• What you need to do:
All the lines below should appear again unchanged, though their pictures should not.

++++ Records for this task

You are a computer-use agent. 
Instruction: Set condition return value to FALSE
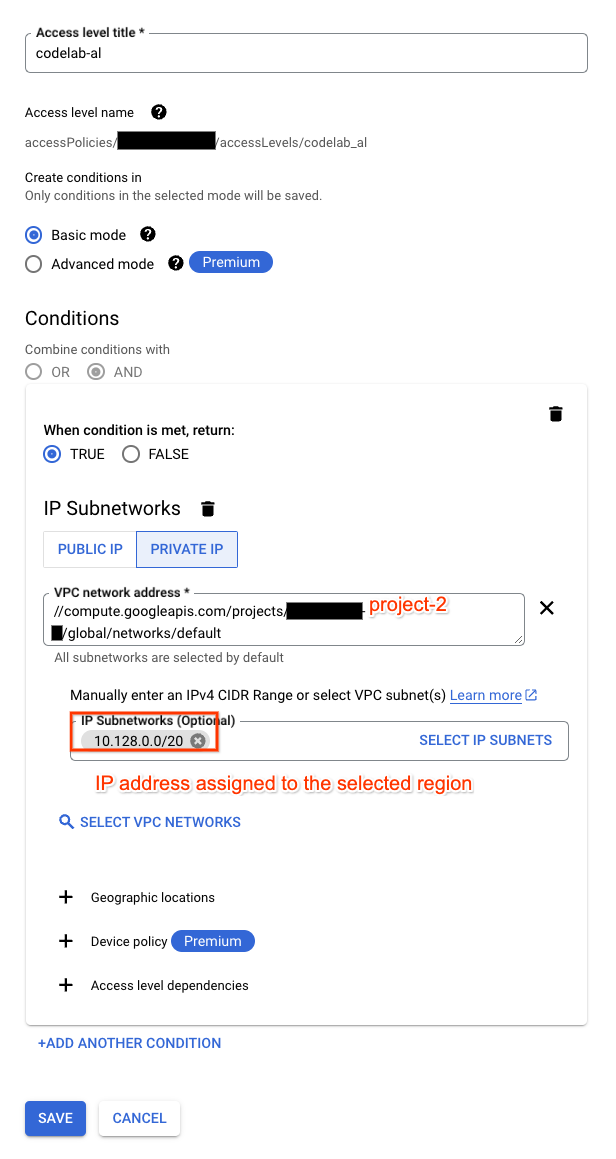pyautogui.click(x=131, y=454)
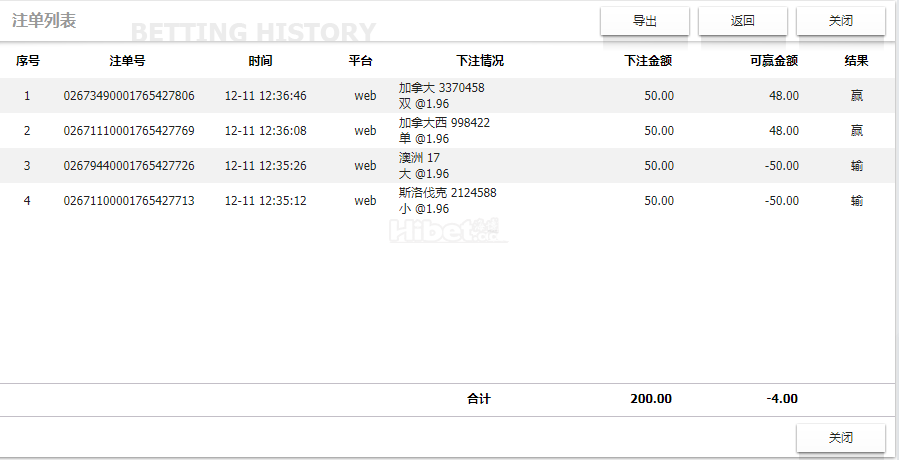
Task: Click the 导出 export button
Action: tap(645, 21)
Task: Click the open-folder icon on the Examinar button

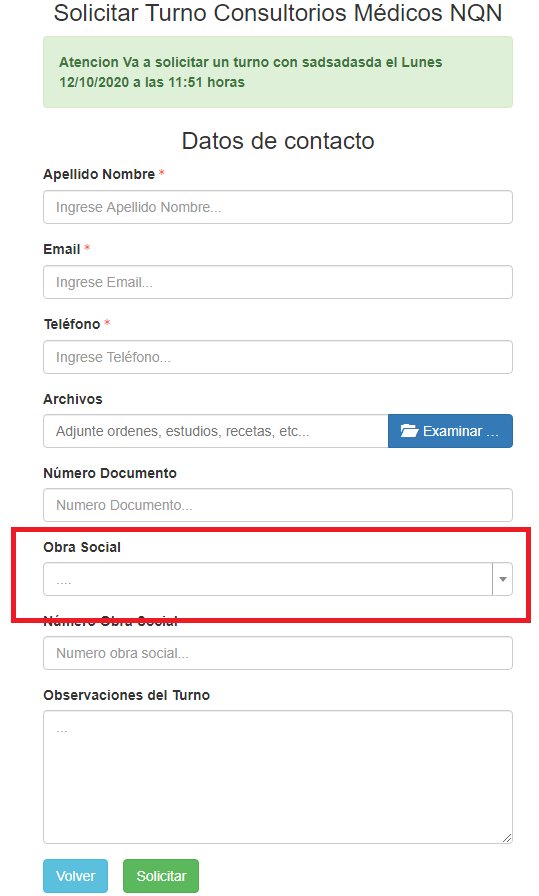Action: pos(409,431)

++++++++

• Answer section:
You are a computer-use agent. 
Instruction: Set condition return value to FALSE
pyautogui.click(x=131, y=454)
Task: Click the 导出 export button
Action: tap(645, 21)
Task: Click the open-folder icon on the Examinar button

Action: pos(409,431)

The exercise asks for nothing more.